— BEGIN Given text —

Incremental Streams
An incremental Stream is a stream which reads data incrementally. That is, it only reads data that was generated or updated since the last time it ran, and is thus far more efficient than a stream which reads all the source data every time it runs. If possible, developers are encouraged to implement incremental streams to reduce sync times and resource usage.
Several new pieces are essential to understand how incrementality works with the CDK:
AirbyteStateMessage
cursor fields
IncrementalMixin
Stream.get_updated_state
(deprecated)as well as a few other optional concepts.
AirbyteStateMessage
The AirbyteStateMessage
persists state between syncs, and allows a new sync to pick up from where the previous sync last finished. See the incremental sync guide for more information.
Cursor fields
The cursor_field
refers to the field in the stream's output records used to determine the "recency" or ordering of records. An example is a created_at
or updated_at
field in an API or DB table.
Cursor fields can be input by the user (e.g: a user can choose to use an auto-incrementing id
column in a DB table) or they can be defined by the source e.g: where an API defines that updated_at
is what determines the ordering of records.
In the context of the CDK, setting the Stream.cursor_field
property to any truthy value informs the framework that this stream is incremental.
IncrementalMixin
This class mixin adds property state
with abstract setter and getter.
The state
attribute helps the CDK figure out the current state of sync at any moment (in contrast to deprecated Stream.get_updated_state
method).
The setter typically deserialize state saved by CDK and initialize internal state of the stream.
The getter should serialize internal state of the stream.
@property
def state(self) -> Mapping[str, Any]:
return {self.cursor_field: str(self._cursor_value)}
@state.setter
def state(self, value: Mapping[str, Any]):
self._cursor_value = value[self.cursor_field]
The actual logic of updating state during reading is implemented somewhere else, usually as part of read_records
method, right after the latest record returned that matches the new state.
Therefore, the state represents the latest checkpoint successfully achieved, and all next records should match the next state after that one.
def read_records(self, ...):
...
yield record
yield record
yield record
self._cursor_value = max(record[self.cursor_field], self._cursor_value)
yield record
yield record
yield record
self._cursor_value = max(record[self.cursor_field], self._cursor_value)
Stream.get_updated_state
(deprecated since 1.48.0, see IncrementalMixin
)
This function helps the stream keep track of the latest state by inspecting every record output by the stream (as returned by the Stream.read_records
method) and comparing it against the most recent state object. This allows sync to resume from where the previous sync last stopped, regardless of success or failure. This function typically compares the state object's and the latest record's cursor field, picking the latest one.

— END Given text —
— BEGIN Data entries —

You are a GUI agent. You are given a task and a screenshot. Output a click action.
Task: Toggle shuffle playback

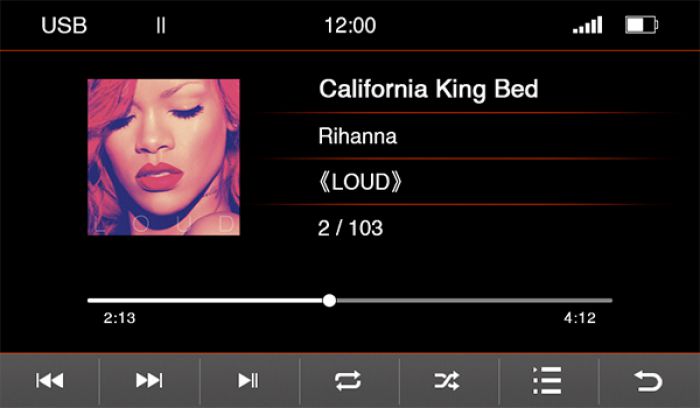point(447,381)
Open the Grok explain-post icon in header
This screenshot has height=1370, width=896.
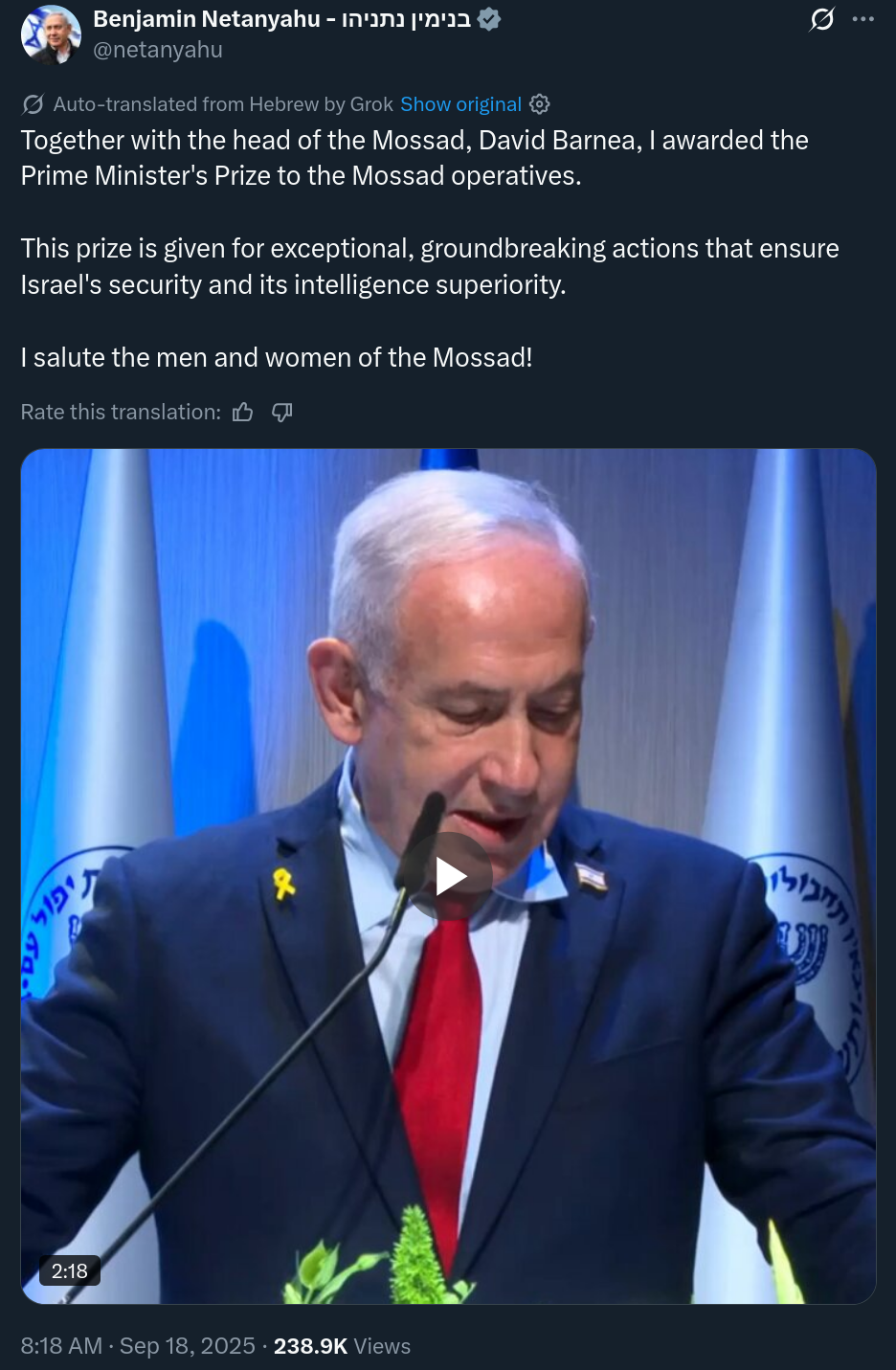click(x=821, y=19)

— END Data entries —

Problem details: Please set down everything in the incremental streams text above from "Cursor fields can" down to "setter and getter.", word for word.

Correct answer:
Cursor fields can be input by the user (e.g: a user can choose to use an auto-incrementing id
column in a DB table) or they can be defined by the source e.g: where an API defines that updated_at
is what determines the ordering of records.
In the context of the CDK, setting the Stream.cursor_field
property to any truthy value informs the framework that this stream is incremental.
IncrementalMixin
This class mixin adds property state
with abstract setter and getter.